Procédure devant la cour :
Par une requête et un mémoire enregistrés les 7 août 2019 et 6 septembre 2019, Mme B..., représentée par Me A..., demande à la cour, dans le dernier état de ses écritures :
1°) d'annuler ce jugement du 3 juillet 2019 en tant qu'il a rejeté sa demande indemnitaire ;
2°) de condamner l'État à l'indemniser du montant des indemnités journalières dont elle a été privée du 12 décembre 2016 au 2 décembre 2018, ainsi que 7 000 euros en indemnisation du préjudice moral, outre intérêts au taux légal à compter du 1er février 2017, capitalisés ;
3°) de mettre à la charge de l'État le versement de la somme de 2 000 euros au titre de l'article L. 761-1 du code de justice administrative, somme à verser à son conseil en cas d'octroi de l'aide juridictionnelle et sous réserve de renoncer à la part contributive de l'État.
Elle soutient que :
- c'est à bon droit que le tribunal a annulé la décision du 8 décembre 2016 dès lors que son état de santé ne permettait pas la reprise de ses fonctions à compter du 12 décembre 2016 ;
- son placement en disponibilité d'office pour convenances personnelles, à sa demande, à compter du 12 décembre 2016 par arrêté du 12 octobre 2017 pour une durée de trois ans, a été présenté sous la contrainte ; elle avait sollicité son admission à la retraite compte tenu de son inaptitude à exercer ses fonctions mais cette demande a été refusée au motif qu'elle ne remplissait pas les conditions pour être admise à la retraite de manière anticipée et elle a dû demander une disponibilité pour convenance personnelle pour régulariser sa situation sous peine d'être radiée des cadres pour abandon de postes.

============

• _CONSIGNE_
Recopiez l'extrait de la requête, en commençant par «Elle soutient que» et en terminant par «abandon de postes.», et remplacez «tribunal» par «juge».

============

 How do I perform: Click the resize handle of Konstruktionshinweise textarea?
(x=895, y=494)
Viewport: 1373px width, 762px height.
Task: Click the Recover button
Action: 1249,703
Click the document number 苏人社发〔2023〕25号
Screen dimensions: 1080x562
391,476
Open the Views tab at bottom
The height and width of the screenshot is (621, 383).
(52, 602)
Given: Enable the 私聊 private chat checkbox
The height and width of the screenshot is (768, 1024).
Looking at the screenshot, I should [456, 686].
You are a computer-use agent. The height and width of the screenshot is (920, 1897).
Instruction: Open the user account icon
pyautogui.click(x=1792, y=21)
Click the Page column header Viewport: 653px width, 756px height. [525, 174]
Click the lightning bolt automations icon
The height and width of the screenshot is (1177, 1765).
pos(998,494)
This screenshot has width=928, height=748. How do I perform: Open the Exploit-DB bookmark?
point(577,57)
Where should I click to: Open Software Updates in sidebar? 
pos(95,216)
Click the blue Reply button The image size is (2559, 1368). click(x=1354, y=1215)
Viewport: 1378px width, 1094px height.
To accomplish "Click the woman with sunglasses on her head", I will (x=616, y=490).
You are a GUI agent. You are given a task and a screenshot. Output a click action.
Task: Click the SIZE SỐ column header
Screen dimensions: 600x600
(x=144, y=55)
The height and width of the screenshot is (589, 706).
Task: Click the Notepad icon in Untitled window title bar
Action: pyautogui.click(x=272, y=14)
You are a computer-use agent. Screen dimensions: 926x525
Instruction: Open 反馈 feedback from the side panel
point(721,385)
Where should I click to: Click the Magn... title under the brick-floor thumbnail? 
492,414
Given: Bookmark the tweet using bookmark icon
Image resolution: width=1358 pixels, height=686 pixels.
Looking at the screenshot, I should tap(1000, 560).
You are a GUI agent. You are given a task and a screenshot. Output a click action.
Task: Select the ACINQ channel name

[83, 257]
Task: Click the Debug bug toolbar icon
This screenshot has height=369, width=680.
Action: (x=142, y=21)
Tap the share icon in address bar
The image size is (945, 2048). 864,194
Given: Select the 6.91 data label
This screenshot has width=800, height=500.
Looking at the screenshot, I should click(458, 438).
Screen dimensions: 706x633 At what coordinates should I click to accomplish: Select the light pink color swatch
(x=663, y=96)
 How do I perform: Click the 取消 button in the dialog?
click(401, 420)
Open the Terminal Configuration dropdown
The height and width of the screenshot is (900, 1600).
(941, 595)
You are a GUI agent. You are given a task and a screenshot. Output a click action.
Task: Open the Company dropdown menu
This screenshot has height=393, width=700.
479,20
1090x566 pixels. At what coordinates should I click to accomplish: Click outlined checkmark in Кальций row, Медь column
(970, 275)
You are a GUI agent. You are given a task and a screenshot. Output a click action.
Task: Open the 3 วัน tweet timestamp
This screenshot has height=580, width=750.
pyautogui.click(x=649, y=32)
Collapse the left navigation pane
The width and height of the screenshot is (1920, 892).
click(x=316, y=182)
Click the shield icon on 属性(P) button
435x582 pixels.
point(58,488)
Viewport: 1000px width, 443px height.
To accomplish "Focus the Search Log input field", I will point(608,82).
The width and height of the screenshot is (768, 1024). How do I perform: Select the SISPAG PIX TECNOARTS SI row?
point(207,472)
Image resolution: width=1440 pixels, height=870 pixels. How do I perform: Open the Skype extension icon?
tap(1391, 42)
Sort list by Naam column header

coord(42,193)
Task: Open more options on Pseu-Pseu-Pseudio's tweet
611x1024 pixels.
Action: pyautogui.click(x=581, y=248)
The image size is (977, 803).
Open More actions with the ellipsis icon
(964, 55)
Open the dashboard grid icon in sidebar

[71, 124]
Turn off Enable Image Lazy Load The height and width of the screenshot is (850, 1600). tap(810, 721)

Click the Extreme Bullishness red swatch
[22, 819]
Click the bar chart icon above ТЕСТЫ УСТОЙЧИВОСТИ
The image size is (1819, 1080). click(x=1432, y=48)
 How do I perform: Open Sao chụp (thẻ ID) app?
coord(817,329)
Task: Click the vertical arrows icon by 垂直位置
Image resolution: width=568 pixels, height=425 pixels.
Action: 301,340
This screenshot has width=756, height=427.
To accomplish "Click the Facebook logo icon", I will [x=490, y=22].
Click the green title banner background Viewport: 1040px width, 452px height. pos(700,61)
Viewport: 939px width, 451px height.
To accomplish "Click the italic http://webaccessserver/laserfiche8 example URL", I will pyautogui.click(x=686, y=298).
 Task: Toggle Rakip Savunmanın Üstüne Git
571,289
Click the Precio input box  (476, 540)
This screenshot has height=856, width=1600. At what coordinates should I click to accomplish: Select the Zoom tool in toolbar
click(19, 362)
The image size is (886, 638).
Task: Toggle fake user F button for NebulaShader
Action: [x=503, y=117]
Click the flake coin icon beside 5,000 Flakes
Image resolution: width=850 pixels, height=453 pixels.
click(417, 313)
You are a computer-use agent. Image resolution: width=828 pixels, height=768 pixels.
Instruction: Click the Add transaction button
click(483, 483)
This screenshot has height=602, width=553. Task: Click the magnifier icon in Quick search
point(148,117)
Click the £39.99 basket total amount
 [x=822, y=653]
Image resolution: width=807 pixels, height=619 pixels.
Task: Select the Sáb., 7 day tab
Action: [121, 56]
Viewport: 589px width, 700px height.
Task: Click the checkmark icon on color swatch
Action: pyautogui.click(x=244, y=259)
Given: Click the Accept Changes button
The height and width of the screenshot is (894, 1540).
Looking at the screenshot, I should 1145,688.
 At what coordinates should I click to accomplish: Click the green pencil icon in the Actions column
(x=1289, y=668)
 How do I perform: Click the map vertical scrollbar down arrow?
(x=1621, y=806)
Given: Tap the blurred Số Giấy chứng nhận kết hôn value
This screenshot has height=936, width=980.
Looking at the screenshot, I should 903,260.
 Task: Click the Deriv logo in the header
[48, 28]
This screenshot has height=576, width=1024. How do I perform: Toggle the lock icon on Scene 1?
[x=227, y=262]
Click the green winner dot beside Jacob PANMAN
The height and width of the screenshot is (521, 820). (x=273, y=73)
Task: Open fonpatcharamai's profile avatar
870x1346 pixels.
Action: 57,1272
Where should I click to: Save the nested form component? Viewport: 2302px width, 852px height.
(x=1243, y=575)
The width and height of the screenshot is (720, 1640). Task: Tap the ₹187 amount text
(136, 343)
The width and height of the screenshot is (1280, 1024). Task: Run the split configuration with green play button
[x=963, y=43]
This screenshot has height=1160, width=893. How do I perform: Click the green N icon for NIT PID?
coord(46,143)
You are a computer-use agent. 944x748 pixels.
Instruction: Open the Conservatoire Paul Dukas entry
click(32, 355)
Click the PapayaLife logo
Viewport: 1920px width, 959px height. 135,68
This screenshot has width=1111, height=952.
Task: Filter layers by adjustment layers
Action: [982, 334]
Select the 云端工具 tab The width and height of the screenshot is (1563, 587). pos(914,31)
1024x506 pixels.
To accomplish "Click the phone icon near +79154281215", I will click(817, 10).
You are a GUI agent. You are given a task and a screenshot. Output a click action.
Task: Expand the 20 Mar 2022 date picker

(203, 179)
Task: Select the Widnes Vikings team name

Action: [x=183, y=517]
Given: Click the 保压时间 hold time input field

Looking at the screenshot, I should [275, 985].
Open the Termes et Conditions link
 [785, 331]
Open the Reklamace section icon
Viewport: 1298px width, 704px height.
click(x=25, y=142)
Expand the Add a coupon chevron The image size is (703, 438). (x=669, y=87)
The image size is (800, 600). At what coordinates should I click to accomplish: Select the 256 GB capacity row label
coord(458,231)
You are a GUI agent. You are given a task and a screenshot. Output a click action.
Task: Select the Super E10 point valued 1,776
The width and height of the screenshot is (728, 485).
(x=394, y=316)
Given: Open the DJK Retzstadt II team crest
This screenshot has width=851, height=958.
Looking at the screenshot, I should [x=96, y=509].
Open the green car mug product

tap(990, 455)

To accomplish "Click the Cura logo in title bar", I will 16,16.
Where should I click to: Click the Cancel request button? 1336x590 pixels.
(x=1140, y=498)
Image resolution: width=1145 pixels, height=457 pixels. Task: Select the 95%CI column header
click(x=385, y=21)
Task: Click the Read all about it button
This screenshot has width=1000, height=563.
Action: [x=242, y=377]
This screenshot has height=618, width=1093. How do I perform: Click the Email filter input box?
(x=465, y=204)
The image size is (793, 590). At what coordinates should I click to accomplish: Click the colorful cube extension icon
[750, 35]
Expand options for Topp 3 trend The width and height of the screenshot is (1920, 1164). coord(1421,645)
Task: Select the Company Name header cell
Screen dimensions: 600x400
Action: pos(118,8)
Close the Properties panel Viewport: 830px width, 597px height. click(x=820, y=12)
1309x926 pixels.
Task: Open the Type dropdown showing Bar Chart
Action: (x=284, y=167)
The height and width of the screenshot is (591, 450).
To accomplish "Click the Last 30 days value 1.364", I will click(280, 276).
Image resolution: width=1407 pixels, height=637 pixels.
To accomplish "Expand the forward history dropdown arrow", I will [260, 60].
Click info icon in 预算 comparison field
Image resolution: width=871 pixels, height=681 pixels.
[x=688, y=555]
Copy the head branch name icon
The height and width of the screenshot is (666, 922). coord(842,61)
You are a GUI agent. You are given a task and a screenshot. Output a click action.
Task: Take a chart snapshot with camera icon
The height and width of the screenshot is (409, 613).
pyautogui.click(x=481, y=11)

============

• _CORRIGÉ_
Elle soutient que :
- c'est à bon droit que le juge a annulé la décision du 8 décembre 2016 dès lors que son état de santé ne permettait pas la reprise de ses fonctions à compter du 12 décembre 2016 ;
- son placement en disponibilité d'office pour convenances personnelles, à sa demande, à compter du 12 décembre 2016 par arrêté du 12 octobre 2017 pour une durée de trois ans, a été présenté sous la contrainte ; elle avait sollicité son admission à la retraite compte tenu de son inaptitude à exercer ses fonctions mais cette demande a été refusée au motif qu'elle ne remplissait pas les conditions pour être admise à la retraite de manière anticipée et elle a dû demander une disponibilité pour convenance personnelle pour régulariser sa situation sous peine d'être radiée des cadres pour abandon de postes.